6 incredible high G notes sung by mighty baritones

12 August 2019, 15:54 | Updated: 13 August 2019, 17:56

Baritones high Gs
Baritones high Gs. Picture: YouTube

By Kyle Macdonald

Forget those high Cs in the tenor lines, the real thrill comes from a bari-hunk clenching every muscle in their frame to power out a high G at the top of their register.

  1. A high G in a Bel Canto cadenza

    The Bel Canto operas of the early 19th century were characterised by beautiful, lyrical and highly virtuosic singing. Here’s the young Ukrainian baritone Yuriy Yurchuk singing a glorious G in the cadenza to ‘Ah, Per Sempre’ from Bellini’s I Puritani. He's worth a follow on Instagram too!
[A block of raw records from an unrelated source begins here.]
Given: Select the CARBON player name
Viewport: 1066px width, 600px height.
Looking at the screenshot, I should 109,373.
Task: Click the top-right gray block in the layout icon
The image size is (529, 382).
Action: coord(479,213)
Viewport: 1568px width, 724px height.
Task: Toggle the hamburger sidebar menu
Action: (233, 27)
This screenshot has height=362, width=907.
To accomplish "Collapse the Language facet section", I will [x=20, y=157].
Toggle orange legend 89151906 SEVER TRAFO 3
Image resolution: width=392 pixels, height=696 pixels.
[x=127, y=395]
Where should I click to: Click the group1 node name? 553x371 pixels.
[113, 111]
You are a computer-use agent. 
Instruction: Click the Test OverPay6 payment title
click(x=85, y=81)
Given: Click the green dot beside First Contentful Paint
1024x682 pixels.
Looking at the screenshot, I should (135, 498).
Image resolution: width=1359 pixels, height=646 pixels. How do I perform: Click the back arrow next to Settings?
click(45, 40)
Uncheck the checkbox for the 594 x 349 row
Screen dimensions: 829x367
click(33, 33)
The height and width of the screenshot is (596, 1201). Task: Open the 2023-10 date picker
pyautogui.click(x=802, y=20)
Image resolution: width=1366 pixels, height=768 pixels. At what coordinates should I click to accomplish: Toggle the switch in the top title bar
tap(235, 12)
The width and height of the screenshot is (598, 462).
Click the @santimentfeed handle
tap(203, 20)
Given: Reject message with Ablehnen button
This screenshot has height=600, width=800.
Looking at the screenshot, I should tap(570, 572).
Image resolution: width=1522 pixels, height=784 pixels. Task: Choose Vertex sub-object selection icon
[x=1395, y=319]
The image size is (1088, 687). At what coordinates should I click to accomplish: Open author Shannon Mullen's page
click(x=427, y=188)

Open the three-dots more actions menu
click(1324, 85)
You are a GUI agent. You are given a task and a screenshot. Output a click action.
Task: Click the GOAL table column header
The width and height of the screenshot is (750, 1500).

  2. The incredible sound of Dmitri Hvorostovsky

    The late Dmitri Hvorostovsky had some of the best and most powerful high notes in the business. Valentin’s aria from Gounod’s opera Faust is an absolute show-stopper with an awe-inspiring tonal climax, and mighty Dmitri belts it out with awe-inspiring force and beauty. How he is missed.

  3. A Rachmaninov belter from Gerald Finley

    The Canadian singer is one of the finest baritones of our time. Here’s a high G from an incredible video we made with him recently, in which he sings Rachmaninov’s hugely virtuosic song ‘Spring Waters’ with finger-blurring pianist Alisdair Hogarth of The Prince Consort at Trinity Laban.

  4. The devastating high notes in the finale of Verdi’s Rigoletto

    This title role is one of the best sings for a baritone and the ending, where he loses his beloved daughter, Gilda, is one of opera’s most gut-wrenching finales. And of course it has a glorious host of high notes. Here’s legendary Verdi baritone Leo Nucci, showing us how it’s done.

  5. The most brilliant baritone aria of all?

    Rossini gives us everything in this laugh-a-minute aria: huge jumps across the baritone’s range, virtuosic runs, hilariously rapid-fire tongue-twister lyrics, and of course some huge high notes, reaching high Gs and even an A. Here’s American baritone Lucas Meachem in an absolute belter of a show.

  6. The finale of Tchaikovsky's Eugene Onegin

    The heartbreaking conclusion to the great opera, and it all ends with a Onegin bellowing out an anguished high G. Power, emotion and some of the greatest music ever written. Just devastating.